El Juego de los Papeles, Luigi Pirandello

[Il giuoco delle parti]. Comedia en tres actos de Luigi Pirandello (1867-1936), estrenada en 1918. En esta comedia Leone Gala, prototipo pi­randelliano exterminador de convenciones sociales, representa el papel del león. En él la razón ha vencido al sentimiento, al amor y al honor; anda por el mundo con una máscara racionalista en su rostro. Su esposa Silia le engaña con Guido; sin em­bargo, Leone les deja que hagan lo que quieran, y los ve comportarse con penetran­te ironía y con filosófica superioridad. Silia no puede soportar esto; caprichosa, sensible y vivaz, odia a Leone y pide a Guido que le mate. Finalmente, de acuerdo con él, pone a Leone en la obligación de desafiar, en calidad de esposo, a un marqués por quien debe considerarse ofendido. Leone acepta, deja que los otros fijen todas las condiciones, las más graves, del encuentro; pero en el momento de batirse se niega a bajar al campo del honor. No es él quien debe ir, sino el amante de su mujer; a cada cual el papel que le pertenezca; es el aman­te quien debe defender sus razones, y el amante va a que le maten en duelo. Mani­pulado con la habilidad propia de la farsa, que convierte a los personajes en rígidas marionetas y los encierra míseramente en la ficción en que han estado tan deseosos de encerrarse.

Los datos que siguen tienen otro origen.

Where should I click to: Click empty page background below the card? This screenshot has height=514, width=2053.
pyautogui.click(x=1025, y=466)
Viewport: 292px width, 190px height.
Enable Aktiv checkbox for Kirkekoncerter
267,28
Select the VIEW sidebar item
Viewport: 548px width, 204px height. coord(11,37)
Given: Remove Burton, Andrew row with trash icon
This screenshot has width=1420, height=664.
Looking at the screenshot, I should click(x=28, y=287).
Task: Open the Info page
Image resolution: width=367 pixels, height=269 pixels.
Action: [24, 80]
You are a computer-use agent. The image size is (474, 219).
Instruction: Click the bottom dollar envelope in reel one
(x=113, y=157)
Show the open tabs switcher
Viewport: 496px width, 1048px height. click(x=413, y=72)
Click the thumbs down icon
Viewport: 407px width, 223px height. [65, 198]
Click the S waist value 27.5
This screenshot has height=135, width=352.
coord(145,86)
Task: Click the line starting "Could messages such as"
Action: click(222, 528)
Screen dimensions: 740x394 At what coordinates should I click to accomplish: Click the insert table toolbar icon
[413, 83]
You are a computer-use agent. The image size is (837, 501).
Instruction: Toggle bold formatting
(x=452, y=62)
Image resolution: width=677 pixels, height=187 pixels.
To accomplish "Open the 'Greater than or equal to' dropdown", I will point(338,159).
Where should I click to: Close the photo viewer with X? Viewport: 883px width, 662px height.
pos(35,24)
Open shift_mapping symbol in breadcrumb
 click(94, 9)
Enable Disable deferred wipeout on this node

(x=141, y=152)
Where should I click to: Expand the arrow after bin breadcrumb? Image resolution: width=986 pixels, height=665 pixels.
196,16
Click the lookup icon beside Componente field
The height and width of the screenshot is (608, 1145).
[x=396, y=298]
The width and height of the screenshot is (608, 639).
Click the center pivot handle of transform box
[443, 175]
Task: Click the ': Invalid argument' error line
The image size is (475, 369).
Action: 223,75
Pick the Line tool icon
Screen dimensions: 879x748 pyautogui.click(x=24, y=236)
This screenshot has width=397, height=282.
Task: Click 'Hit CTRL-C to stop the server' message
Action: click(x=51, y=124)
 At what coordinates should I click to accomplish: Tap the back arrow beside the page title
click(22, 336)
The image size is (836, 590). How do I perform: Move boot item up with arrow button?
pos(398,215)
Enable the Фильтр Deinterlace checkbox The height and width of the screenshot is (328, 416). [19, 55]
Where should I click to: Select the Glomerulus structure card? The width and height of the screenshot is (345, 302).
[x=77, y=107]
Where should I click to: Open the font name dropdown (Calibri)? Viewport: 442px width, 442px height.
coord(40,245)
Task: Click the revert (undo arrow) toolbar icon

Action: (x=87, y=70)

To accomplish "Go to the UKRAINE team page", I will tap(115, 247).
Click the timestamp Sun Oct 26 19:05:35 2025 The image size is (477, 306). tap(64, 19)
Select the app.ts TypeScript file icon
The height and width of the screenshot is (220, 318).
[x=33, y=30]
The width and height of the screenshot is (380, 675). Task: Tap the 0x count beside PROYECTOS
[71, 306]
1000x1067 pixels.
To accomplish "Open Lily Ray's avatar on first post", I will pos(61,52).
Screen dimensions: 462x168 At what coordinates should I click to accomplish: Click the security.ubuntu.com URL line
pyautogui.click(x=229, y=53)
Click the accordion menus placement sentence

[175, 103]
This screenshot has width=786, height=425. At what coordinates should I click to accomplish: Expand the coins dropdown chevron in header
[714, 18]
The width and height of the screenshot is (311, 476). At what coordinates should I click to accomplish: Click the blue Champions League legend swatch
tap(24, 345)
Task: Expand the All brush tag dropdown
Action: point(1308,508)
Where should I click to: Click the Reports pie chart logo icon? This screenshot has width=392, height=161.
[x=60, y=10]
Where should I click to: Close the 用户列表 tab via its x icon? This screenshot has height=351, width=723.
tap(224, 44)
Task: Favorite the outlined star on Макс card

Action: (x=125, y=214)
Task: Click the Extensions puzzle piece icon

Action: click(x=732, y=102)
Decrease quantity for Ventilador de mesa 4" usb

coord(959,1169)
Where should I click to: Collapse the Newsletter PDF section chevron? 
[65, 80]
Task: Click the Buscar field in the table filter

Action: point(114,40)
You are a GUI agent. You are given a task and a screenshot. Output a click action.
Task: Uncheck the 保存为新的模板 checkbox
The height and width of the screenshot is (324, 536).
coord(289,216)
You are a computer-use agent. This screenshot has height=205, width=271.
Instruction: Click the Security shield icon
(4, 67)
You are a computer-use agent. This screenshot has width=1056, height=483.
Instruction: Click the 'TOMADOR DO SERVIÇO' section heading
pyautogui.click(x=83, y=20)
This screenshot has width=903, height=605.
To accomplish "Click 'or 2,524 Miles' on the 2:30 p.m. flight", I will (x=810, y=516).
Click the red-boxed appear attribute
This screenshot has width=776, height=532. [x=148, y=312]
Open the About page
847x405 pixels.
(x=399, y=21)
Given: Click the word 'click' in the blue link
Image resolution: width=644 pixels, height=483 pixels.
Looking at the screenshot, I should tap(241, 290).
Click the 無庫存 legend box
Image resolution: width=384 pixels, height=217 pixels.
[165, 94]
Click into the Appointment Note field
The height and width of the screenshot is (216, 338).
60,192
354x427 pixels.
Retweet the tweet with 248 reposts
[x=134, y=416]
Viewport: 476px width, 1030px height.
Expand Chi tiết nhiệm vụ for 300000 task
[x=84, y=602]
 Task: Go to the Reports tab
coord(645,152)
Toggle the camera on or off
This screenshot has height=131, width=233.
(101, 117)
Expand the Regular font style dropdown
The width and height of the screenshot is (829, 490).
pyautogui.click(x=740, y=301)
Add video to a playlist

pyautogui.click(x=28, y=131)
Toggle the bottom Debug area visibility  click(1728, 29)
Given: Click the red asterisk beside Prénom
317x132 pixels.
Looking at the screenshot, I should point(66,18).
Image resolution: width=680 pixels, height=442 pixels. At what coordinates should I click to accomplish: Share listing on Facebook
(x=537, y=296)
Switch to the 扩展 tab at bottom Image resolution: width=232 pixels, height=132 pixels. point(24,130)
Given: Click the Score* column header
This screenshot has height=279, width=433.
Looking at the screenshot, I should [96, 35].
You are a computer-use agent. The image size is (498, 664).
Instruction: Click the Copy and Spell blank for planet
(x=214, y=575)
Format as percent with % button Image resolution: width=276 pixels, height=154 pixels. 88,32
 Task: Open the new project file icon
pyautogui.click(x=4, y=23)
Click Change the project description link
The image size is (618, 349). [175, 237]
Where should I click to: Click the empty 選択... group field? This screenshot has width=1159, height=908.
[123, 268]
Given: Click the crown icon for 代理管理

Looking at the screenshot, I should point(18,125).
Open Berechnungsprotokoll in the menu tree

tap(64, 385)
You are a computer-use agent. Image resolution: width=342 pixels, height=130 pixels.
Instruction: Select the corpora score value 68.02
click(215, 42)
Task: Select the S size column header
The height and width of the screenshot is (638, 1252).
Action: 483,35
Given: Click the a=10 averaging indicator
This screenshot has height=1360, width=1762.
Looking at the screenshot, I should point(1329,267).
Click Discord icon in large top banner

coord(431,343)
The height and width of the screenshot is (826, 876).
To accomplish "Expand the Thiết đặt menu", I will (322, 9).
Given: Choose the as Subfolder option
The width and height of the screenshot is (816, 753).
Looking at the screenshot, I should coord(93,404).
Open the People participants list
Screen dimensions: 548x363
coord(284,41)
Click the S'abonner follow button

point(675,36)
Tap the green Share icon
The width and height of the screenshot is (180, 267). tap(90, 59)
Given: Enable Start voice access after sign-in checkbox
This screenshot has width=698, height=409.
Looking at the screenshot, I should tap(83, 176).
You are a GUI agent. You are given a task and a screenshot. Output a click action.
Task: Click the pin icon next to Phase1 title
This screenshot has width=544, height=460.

También el Juego de los pa­peles muestra a sus personajes ignorantes e inquietos, además de lastimosamente ridícu­los. Sus rebeliones son ortodoxas o burgue­sas; se remiten siempre a un código; igno­rantes de toda vida moral que no esté limi­tada por una relación de convenciones (los «papeles» precisamente), las criaturas de esta comedia realizan puntualmente el juego a que se han condenado desde un principio; si en lo íntimo de su vida padecen, vistas por fuera sólo muestran su ridiculez. Comedia ejemplar, cuyos límites, impuestos por su tono de farsa, si bien son propios de toda comedia, se avienen a las convenciones de la comedia burguesa del siglo XIX en torno al triángulo del adulterio. [Traduc­ción castellana de José M. Monner Sans, con el título Cada cual a su juego. (Buenos Aires, 1944)].